Anterior cruciate ligament – the hero of movement

Anterior cruciate ligament, generally referred to as ACL, is a major ligament of the knee. It is a strong ligament that connects the bones that comprise the knee joint. Since the knee is used excessively in almost all kinds of movements, the tendency of this ligament to get damaged is extremely high. The anterior cruciate ligament allows the knee to be balanced and also lends stability to the joint. The ligament lessens the stress that the knee joint is likely to be subjected to in complicated and difficult movements. The ligament also limits the 360 degree movement of the knee joint. There are various ways in which the anterior cruciate ligament can be damaged. A sudden halt and twist of the knee or a head-on hit are key causes of such a tear. While a ‘pop’ sound is considered a sure shot sign of an ACL tear, sometimes the sound does not occur exactly at the time of the injury. A feeling of buckling knees and swelling are key symptoms on injury to this ligament. Physical therapy is a must if the anterior cruciate ligament has been injured and if the patient wants to get back to normal life. Some interesting facts about the ACL are mentioned below.

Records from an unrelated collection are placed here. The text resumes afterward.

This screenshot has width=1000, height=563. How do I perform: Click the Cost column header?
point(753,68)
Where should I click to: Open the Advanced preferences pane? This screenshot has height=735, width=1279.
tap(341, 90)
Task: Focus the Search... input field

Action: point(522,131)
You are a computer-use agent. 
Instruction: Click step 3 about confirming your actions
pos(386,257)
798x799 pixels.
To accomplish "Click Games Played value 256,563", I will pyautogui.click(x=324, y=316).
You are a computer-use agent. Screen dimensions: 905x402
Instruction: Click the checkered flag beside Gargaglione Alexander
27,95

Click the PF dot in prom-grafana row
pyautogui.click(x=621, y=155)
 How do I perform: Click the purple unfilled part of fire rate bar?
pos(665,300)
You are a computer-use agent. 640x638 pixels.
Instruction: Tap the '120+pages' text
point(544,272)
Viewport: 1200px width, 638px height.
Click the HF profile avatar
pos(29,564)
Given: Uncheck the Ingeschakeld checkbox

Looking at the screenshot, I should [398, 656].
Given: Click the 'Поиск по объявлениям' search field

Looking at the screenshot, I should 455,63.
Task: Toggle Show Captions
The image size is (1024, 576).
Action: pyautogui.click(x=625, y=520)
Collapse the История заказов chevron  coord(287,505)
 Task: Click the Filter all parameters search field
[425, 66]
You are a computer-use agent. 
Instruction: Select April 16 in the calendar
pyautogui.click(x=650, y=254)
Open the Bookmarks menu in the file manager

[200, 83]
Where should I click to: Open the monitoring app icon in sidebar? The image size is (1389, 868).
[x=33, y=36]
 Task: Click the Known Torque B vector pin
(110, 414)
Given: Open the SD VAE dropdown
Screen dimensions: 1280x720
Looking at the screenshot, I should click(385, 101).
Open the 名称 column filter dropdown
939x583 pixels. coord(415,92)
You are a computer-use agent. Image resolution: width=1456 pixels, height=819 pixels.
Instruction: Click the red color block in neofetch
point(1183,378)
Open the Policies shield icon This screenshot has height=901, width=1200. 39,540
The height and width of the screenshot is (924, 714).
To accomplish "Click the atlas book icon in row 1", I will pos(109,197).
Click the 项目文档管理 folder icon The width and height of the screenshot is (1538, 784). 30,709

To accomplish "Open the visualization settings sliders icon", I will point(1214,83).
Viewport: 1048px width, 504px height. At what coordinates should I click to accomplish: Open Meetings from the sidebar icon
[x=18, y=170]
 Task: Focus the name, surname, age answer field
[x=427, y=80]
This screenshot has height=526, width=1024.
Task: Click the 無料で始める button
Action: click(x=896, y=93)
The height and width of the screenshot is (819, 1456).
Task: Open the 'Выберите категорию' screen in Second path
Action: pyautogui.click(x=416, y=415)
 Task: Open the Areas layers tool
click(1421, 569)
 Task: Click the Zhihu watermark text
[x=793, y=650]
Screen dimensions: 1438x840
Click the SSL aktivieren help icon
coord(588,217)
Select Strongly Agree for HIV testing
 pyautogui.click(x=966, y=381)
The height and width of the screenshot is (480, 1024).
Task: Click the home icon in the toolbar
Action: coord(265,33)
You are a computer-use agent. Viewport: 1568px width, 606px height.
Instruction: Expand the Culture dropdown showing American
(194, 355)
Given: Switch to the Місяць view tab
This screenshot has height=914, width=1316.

- It is the anterior cruciate ligament that provides the maximum support and balance to the knee joint. In fact, about 90% of the stability that exists is mainly due to the ACL. Since the ACL is most prone to injury, any damage caused can result in sever restriction in movement and balance.
- The anterior cruciate ligament is actually the one ligament that is injured or damaged most often. These injuries are most likely to occur as sports injuries and, therefore, physical therapy becomes absolutely essential for treatment. The four phases of the treatment are rest, movement, stability and skilled movements for the patient.

- Six out of every ten thousand people suffer from an anterior cruciate ligament injury. While at one end, people are becoming increasingly fitness conscious, the advancements in science technology have ensured that there is a high possibility of injured athletes to return to field in their original form as before.

- The process of reconstruction in an anterior cruciate ligament has now become a common procedure. About fifty thousand patients are admitted each year for an ACL injury and each one of these has a fair chance of getting back to regular movements within 8 to 10 weeks if physical therapy protocols are maintained.

- The process of ACL physical therapy is detailed, well-documented and provides specific guidelines to ensure that each phase is covered and that the therapy progresses at the right pace. The anterior cruciate ligament is then slowly brought back to its original form so that normal life can be resumed.